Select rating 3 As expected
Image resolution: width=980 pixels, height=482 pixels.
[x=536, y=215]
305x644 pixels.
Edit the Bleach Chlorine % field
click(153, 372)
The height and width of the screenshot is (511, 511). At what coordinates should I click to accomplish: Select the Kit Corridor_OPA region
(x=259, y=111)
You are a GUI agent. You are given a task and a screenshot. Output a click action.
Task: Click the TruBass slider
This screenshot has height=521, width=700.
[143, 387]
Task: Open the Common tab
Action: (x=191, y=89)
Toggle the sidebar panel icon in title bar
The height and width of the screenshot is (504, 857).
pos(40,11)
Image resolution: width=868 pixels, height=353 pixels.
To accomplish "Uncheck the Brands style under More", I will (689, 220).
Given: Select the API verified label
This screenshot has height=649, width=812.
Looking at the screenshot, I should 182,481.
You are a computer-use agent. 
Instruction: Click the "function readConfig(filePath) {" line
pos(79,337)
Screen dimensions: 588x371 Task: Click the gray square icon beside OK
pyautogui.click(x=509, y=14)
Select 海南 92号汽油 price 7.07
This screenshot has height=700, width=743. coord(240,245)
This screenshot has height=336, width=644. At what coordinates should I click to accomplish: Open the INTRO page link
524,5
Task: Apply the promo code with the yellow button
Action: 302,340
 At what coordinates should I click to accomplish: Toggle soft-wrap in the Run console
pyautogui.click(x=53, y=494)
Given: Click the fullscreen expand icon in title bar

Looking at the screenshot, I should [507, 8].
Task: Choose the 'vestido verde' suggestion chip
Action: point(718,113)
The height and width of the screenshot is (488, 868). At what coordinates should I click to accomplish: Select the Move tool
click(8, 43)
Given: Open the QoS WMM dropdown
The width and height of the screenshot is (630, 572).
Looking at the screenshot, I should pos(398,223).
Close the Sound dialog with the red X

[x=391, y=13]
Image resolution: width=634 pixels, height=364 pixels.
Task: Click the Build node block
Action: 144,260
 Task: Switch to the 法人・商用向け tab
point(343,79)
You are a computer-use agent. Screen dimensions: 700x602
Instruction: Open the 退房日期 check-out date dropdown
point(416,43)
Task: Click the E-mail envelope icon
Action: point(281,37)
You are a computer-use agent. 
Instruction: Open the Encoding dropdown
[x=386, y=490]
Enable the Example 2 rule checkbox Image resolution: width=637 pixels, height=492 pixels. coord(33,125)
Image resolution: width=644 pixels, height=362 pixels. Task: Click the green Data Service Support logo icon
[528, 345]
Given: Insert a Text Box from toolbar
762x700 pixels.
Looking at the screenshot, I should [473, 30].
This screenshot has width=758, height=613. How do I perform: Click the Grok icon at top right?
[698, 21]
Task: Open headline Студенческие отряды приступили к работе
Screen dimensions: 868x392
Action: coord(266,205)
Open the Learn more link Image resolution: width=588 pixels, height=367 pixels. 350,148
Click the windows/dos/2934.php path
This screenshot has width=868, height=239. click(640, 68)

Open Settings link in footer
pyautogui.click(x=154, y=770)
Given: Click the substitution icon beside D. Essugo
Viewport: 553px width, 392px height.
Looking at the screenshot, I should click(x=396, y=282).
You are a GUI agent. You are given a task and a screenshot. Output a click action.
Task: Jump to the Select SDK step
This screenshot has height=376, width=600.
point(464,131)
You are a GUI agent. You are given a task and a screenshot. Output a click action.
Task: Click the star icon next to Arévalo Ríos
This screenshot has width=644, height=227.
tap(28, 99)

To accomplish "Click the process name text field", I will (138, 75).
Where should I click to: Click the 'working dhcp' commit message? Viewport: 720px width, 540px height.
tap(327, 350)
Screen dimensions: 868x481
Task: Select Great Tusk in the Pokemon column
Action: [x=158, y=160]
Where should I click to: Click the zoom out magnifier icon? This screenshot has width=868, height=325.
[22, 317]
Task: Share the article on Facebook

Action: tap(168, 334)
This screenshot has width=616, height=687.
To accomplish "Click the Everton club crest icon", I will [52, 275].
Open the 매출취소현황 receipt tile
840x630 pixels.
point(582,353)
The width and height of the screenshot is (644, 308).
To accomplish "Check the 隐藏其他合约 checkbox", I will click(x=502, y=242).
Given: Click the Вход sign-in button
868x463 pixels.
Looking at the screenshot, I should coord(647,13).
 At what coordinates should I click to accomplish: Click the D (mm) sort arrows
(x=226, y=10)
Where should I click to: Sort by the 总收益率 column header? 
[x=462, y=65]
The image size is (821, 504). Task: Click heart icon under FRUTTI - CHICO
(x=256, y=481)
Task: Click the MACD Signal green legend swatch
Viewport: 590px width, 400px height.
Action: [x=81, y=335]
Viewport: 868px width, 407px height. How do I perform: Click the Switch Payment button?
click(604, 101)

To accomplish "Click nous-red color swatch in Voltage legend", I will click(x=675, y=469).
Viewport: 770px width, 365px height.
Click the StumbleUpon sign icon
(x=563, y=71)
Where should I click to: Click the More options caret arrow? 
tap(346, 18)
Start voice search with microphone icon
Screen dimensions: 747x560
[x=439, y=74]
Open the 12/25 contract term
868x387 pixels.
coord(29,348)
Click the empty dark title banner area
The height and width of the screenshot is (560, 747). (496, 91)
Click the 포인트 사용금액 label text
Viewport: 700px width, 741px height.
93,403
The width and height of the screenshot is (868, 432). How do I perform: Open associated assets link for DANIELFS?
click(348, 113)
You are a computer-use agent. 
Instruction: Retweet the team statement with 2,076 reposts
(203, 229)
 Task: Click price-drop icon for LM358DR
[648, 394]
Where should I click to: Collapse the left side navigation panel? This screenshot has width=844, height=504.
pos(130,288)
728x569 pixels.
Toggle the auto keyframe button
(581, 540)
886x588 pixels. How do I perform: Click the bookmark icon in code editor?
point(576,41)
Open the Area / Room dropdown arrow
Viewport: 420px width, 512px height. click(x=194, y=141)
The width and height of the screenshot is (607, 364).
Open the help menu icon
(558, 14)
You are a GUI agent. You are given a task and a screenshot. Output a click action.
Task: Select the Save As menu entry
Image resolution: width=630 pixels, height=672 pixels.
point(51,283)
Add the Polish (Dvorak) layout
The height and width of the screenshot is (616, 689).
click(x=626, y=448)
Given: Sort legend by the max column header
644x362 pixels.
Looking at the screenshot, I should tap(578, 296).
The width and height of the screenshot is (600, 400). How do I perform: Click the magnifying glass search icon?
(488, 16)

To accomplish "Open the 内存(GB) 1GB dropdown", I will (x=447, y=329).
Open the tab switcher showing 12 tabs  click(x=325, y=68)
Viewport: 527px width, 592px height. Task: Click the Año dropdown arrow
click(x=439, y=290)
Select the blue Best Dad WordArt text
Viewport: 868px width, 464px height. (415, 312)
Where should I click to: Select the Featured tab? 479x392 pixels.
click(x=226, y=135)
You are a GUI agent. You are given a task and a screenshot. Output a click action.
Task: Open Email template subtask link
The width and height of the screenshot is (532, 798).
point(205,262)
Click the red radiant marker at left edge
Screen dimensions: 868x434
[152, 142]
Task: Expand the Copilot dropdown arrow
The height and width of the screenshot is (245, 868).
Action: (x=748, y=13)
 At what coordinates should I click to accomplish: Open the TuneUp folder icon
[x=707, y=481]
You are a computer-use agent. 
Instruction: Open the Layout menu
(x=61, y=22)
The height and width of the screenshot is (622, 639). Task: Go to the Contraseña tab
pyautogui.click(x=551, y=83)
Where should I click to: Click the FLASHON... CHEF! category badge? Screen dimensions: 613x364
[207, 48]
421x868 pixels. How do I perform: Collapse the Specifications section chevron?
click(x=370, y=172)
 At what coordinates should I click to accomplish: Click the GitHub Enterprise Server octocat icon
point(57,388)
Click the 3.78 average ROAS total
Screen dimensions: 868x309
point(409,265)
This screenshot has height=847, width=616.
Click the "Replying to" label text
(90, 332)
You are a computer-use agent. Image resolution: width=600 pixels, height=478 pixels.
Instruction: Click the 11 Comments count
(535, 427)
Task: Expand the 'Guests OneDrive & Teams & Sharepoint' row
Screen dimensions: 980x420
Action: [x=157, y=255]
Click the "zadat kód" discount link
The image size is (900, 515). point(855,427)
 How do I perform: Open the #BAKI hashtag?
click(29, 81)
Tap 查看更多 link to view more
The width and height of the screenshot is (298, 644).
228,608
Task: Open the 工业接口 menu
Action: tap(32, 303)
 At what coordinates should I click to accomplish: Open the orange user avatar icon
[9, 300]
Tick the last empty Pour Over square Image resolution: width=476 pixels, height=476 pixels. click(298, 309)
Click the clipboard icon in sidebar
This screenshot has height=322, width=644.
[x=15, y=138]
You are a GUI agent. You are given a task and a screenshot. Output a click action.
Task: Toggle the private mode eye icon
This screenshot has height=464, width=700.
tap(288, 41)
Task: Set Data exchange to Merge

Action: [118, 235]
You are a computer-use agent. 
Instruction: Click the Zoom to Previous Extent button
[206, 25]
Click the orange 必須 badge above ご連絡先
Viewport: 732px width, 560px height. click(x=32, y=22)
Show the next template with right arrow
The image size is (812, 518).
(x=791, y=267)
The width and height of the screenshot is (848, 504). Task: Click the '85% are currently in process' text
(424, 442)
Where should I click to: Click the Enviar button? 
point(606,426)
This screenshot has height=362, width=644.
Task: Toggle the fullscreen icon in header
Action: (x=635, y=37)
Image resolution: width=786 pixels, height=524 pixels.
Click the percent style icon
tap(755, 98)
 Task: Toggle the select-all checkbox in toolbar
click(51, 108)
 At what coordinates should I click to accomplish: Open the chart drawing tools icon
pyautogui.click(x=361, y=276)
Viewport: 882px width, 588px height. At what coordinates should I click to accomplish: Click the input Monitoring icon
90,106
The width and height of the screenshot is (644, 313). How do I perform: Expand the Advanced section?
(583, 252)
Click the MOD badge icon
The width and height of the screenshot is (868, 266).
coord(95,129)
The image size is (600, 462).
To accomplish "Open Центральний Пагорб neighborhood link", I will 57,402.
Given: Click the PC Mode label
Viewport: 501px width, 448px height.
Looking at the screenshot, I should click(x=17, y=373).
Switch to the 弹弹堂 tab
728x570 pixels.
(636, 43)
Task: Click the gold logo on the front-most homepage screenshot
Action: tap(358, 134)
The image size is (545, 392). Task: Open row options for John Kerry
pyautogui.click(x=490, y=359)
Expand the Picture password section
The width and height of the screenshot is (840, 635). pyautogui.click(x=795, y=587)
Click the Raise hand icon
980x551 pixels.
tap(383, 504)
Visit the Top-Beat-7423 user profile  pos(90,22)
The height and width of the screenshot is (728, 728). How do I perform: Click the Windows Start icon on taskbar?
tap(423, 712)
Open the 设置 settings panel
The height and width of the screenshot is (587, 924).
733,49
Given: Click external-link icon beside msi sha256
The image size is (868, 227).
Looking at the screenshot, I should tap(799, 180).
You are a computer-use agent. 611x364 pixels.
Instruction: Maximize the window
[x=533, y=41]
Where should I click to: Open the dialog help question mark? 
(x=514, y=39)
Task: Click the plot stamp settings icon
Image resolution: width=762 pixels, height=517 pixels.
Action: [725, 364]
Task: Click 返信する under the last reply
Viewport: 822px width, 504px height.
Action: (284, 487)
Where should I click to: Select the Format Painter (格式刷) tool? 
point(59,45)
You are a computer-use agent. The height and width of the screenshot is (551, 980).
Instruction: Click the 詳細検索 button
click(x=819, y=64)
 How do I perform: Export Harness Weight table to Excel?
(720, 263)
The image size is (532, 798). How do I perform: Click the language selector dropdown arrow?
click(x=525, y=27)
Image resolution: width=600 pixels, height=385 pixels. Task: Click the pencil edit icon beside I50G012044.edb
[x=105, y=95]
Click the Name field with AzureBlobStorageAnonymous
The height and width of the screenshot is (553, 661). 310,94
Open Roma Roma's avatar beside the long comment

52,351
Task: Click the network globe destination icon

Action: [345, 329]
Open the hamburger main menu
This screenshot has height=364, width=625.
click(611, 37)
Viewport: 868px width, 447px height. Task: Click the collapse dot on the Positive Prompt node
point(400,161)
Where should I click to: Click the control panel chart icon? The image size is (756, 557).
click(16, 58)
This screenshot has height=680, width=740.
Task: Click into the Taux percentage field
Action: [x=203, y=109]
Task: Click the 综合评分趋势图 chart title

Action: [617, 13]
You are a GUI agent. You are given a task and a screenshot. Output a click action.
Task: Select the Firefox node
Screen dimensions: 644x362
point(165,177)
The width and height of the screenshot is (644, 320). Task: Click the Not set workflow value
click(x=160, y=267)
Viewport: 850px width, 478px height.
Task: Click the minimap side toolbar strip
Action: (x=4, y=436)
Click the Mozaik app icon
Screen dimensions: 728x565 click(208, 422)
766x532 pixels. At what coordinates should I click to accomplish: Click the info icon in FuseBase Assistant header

_YOUR GOAL_
The result should be every line that contains "swatch", copied from the entries.

_EXERCISE ANSWER_
Task: Click the MACD Signal green legend swatch
To accomplish "Click nous-red color swatch in Voltage legend", I will click(x=675, y=469).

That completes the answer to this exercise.